We have never seen crowds at Mt. Bachelor like we’ve seen at Park City. We have always just walked up to a lift and gotten on. At other times, we were the only ones on a run. The mountain has a natural layout where the easier runs are on the left, and get progressively steeper as you move to the right. This creates a natural separation for the beginners, which is great.
I cannot praise the ski school at Mt. Bachelor enough. They managed to teach a knock-kneed 40-something woman how to ski, when all others had basically failed. You can read my glowing review of my lesson in the choosing a ski resort section.

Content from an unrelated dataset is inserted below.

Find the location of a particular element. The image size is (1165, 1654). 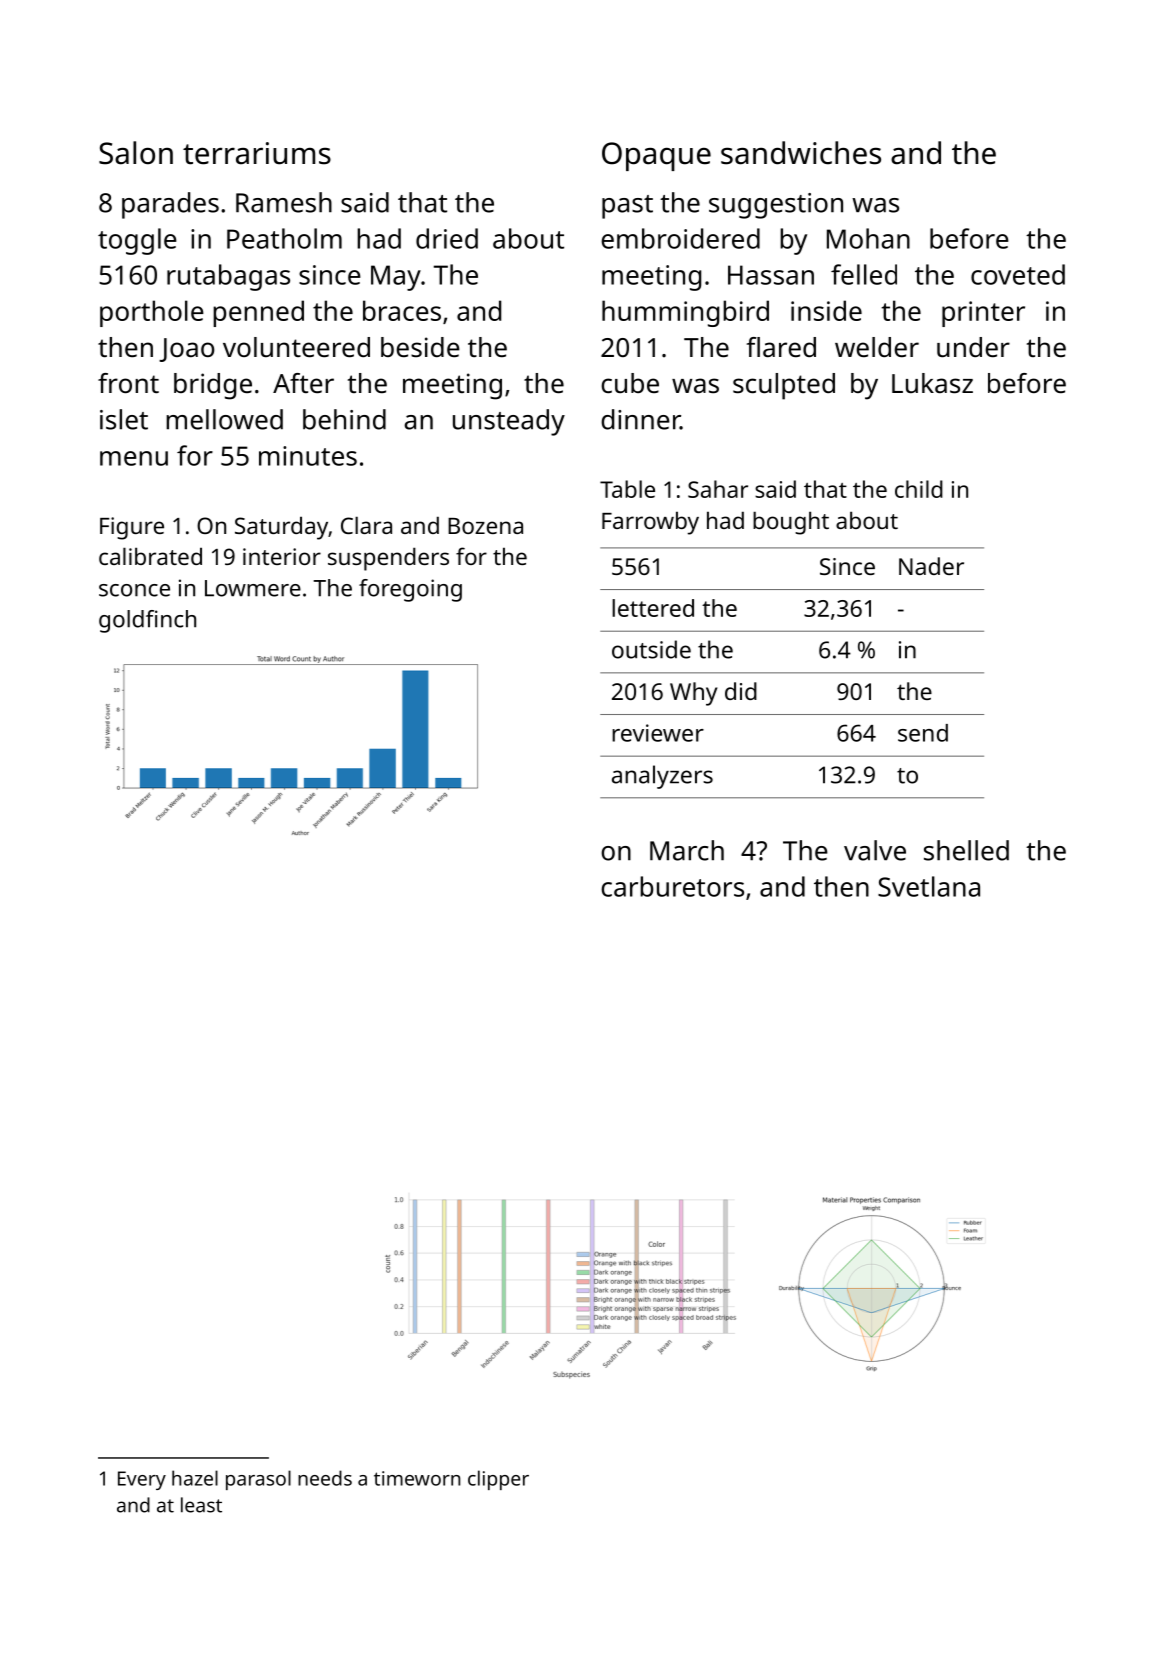

terrariums is located at coordinates (257, 153).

I was pleasantly surprised by the food at Mt. Bachelor. I never know what to expect, because I’ve had gourmet-type meals, to food that tasted like it was heated up from a can at the various ski resorts. They served good, healthy food, and had vegetarian options like a tasty lentil soup available, and really tasty, good, black bean burritos. I’m actually not vegetarian but know that fiber gives you better slow-release energy, so chose these types of meals there. They also had a nice pizza place at the top, with gourmet type toppings. So there’s a variety of dining options, and all were good. We even had the Easter brunch one year, and it was a good value with a decent variety.
This is the easiest resort we’ve ever driven to. One straight (no switchbacks) road takes you from the city of Bend directly to Mt. Bachelor, and eventually you turn left into the resort. The first left will take you to the beginner’s area, with ample free parking, and the second left will take you to the main area, also with ample free parking. The snow was so deep at the end of one day, that we skied right to our car in the beginner parking lot, because there was over a foot of snow surrounding all the cars. If you take your skis off at the car, is that what you call ski-in, ski-out?

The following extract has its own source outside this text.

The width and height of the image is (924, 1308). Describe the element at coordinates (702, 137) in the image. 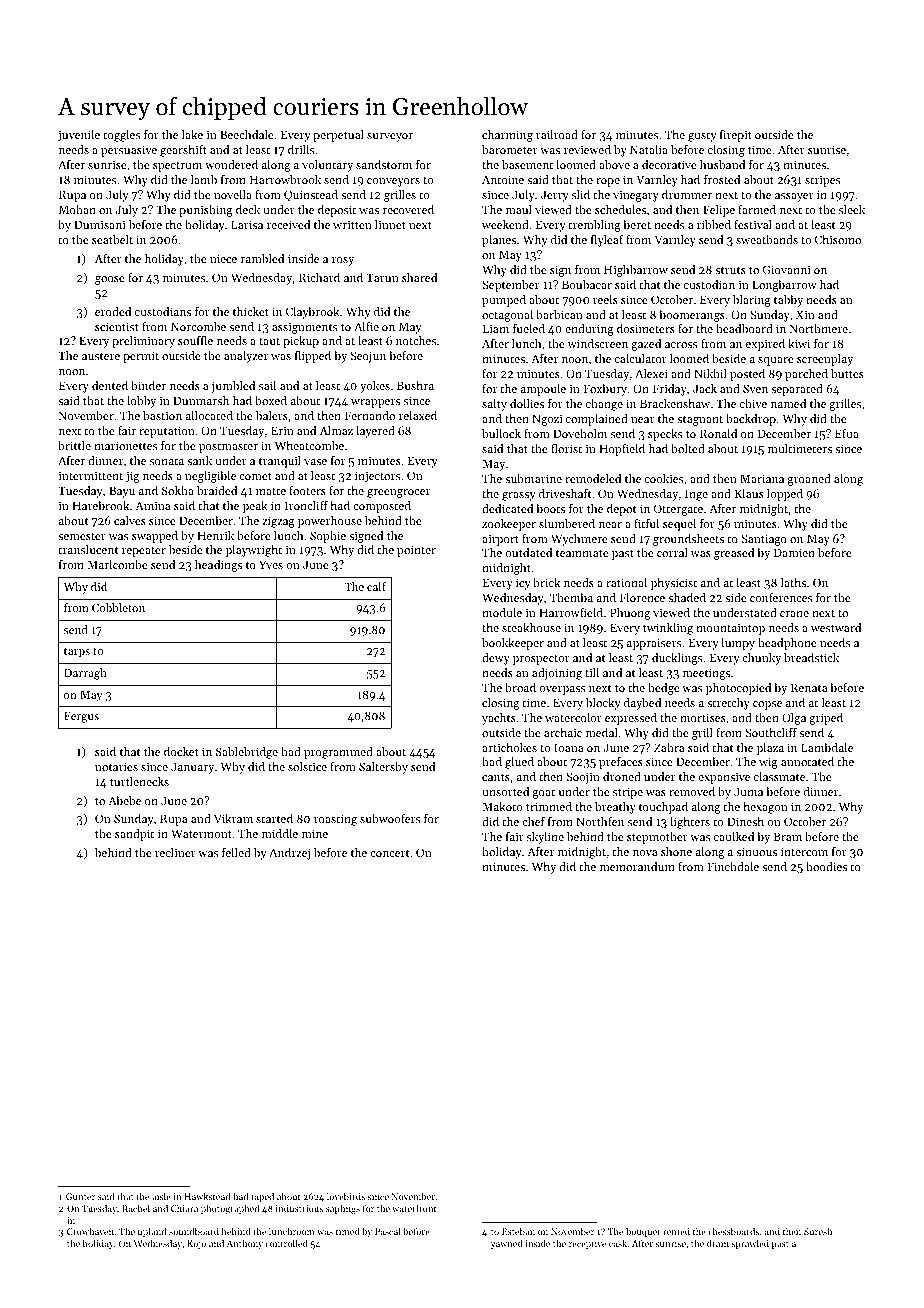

There are two ways to fly to get to Mt. Bachelor: land in Portland and drive for 3+ hours over a 2-lane road that can be dangerous if icy, or fly into the much smaller Redmond airport, which is less than a half hour away. We flew into Portland the first year, and made a sightseeing trip out of the drive over and back. The second year, we flew into Redmond, which saved us a day each way of driving and having to overnight in Portland. Because the drive to and from Portland passes some scenic areas with waterfalls (Columbia River Gorge National Scenic Area and Silver Falls State Park), it’s a nice addition to your vacation, if you can add a few days to your trip. Otherwise you will have to subtract a few days from your normal skiing time.
The snow forecast this season says the Pacific Northwest is the place to be, and we might just return to Mt. Bachelor again.